When Kim Wall was between freelance assignments, she decided to interview 46-year-old inventor and entrepreneur Peter Madsen about the amateur space craft he was building in Copenhagen, Denmark. On August 10, 2017, Wall boarded Madsen's submarine, the UC3 Nautilus, to do a quick profile she planned on pitching to Wired on the Danish inventor. What was supposed to be a quirky profile quickly turned into a high profile murder case. Wall was reported missing by her boyfriend a day after the interview, and after her dismembered body washed ashore on Amager, Denmark, a few weeks later, the investigation of the murder of Kim Wall was in full force, and Madsen was the prime suspect.
Usually, journalists who were murdered were killed in the crossfires of war or by criminals involved in the story who did not want to be outed. Journalists are held hostage due to the information they are trying to share with the public. This was not the case with Wall. Evidence has pointed to a horrifying murder involving body mutilation and possible fetish-related torture. Madsen has claimed innocence, despite the mounting evidence against him and his ever-changing story of what happened on his submarine that August day. Investigators are still dissecting the evidence and motivation behind this brutal murder.
Wall's Torso Was Stabbed At Least 14 Times
When investigators recovered Wall's torso on August 21, 2017, it was riddled with stab wounds. The autopsy revealed that Wall had been stabbed at least 14 times, and the injuries led investigators to believe she had been stabbed either "at the time of death or shortly afterwards."

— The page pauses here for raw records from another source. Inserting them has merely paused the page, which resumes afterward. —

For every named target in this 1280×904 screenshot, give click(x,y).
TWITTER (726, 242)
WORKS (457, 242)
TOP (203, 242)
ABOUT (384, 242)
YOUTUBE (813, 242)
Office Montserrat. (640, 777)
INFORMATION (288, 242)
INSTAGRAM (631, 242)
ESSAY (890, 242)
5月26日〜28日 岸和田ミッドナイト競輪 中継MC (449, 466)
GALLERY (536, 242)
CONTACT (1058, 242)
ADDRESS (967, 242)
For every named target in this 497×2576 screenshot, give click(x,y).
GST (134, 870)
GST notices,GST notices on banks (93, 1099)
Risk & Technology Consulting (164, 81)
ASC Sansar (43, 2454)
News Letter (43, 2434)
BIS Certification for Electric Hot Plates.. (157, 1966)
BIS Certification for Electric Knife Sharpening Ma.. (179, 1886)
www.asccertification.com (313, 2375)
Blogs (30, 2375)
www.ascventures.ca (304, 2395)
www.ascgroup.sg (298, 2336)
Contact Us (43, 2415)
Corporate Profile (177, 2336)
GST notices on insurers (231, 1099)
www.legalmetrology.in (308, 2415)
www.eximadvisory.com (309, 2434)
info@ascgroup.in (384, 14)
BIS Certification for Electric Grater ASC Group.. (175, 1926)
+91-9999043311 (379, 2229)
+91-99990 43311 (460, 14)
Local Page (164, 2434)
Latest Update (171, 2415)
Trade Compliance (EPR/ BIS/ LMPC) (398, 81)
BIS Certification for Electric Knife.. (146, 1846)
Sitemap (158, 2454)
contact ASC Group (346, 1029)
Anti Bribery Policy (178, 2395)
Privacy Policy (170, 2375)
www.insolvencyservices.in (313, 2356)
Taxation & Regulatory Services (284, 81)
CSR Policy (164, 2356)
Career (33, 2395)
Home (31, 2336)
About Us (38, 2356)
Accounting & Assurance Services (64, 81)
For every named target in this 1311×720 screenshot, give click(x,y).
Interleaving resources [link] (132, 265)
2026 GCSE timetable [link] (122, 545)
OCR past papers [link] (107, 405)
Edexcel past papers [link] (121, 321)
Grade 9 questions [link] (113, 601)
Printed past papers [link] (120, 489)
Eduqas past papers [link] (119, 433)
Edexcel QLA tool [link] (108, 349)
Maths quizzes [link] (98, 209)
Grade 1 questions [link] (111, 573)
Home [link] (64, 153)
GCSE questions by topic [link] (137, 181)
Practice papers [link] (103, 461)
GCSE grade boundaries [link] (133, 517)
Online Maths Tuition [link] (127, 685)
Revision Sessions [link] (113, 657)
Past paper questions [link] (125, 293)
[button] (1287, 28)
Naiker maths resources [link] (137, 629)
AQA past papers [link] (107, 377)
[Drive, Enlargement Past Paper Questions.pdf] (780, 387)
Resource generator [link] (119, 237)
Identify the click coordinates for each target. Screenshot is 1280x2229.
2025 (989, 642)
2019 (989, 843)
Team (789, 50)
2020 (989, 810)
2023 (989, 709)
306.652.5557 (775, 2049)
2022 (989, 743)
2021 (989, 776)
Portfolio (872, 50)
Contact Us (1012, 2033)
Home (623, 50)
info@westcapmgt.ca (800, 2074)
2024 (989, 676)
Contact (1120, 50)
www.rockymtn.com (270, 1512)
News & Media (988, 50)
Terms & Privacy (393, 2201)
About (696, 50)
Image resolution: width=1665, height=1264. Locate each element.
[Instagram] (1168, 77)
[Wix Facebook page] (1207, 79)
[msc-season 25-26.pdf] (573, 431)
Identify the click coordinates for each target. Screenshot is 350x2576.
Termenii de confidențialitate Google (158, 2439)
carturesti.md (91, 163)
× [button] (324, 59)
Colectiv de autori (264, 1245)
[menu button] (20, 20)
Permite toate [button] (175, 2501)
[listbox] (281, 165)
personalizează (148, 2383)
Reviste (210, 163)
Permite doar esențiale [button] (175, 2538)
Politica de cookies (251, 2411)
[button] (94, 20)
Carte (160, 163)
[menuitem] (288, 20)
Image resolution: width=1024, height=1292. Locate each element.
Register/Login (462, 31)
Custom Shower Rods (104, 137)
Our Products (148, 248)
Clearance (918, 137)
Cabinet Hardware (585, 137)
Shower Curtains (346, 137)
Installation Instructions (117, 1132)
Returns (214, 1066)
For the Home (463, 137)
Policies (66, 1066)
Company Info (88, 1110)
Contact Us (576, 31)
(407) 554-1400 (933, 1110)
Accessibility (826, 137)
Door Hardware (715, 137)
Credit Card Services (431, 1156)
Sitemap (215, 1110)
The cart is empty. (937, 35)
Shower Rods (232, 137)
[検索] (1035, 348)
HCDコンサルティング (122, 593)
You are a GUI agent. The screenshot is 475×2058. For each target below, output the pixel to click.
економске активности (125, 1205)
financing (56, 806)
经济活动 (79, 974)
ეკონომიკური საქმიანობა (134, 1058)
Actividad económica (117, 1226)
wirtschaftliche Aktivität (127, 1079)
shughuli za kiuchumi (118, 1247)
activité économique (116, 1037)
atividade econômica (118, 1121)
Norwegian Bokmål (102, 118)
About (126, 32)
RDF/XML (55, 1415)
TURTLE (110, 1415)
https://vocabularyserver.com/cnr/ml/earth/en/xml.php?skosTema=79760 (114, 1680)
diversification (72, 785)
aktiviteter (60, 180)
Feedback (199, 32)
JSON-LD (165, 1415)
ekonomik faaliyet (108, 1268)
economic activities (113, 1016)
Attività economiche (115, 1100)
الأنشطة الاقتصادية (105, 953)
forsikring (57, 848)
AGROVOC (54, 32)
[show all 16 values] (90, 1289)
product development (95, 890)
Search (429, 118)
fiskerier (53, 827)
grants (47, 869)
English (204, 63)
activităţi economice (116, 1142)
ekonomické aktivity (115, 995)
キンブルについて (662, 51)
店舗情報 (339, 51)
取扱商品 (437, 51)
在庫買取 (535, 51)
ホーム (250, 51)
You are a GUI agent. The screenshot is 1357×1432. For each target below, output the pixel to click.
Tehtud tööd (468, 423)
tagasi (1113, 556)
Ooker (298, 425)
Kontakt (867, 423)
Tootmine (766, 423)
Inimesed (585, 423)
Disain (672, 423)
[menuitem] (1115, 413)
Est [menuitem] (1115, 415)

The stabs were near her ribs, which many believe to have been a strategic move on Madsen's part to keep the body from floating to the surface of the water. There were also multiple stabs in Wall's genitalia, suggesting the murder had sexual assault elements as well.
Wall's Head And Legs Were Found By Divers A Few Weeks Later
On October 7, 2017, divers found the heads and legs of Wall in Koege Bay.
"We found a bag with Kim Wall's clothing; shirt, skirt, socks and shoes, and also a knife and lead pieces weighing them down," lead investigator of the Copenhagen police, Jens Moeller Jensen said. "Around noon we found a leg, then another leg, and shortly thereafter we found a head, also in a bag weighted down by several metal pieces."
Madsen Said He Chopped Up Wall's Body For A 'Sea Burial'
When Walls went missing on August 10, 2017, Madsen claimed that he had let her off the submarine before it accidentally sank. When her dismembered torso - which was missing its arms, legs and head - washed ashore on August 21, 2017, his story quickly changed. Madsen admitted to dismembering Wall's body, saying it was part of a "burial at sea." He claimed that he panicked and decided to chop up her body and throw it out to sea.
One doesn't need to be a sailor to know that dismembering a body is not typical sea burial procedure. Sea burials also do not include placing the dead person's legs in a weighted plastic bag or placing your own clothes and a knife - as Madsen did - out at sea. Madsen claimed he "panicked" and considered suicide before deciding to dump her body at sea and sink his submarine.
Madsen Had Videos Of Women Being Murdered On His Computer
When authorities searched Madsen's research laboratory, they found a computer that had video footage of women being violently killed. The videos, which police "presume to be real," showed footage of women being strangled and decapitated.
Madsen still proclaimed his innocence after the discovery. In court on October 3, 2017, he claimed the computer is one of "the space laboratory's tools which have been used by everyone in the laboratory," insinuating that the murder videos belonged to someone else. Combined with the stab wounds inflicted on Wall's genitalia, investigators began to suspect that Wall's murder was related to a torture fetish of sorts.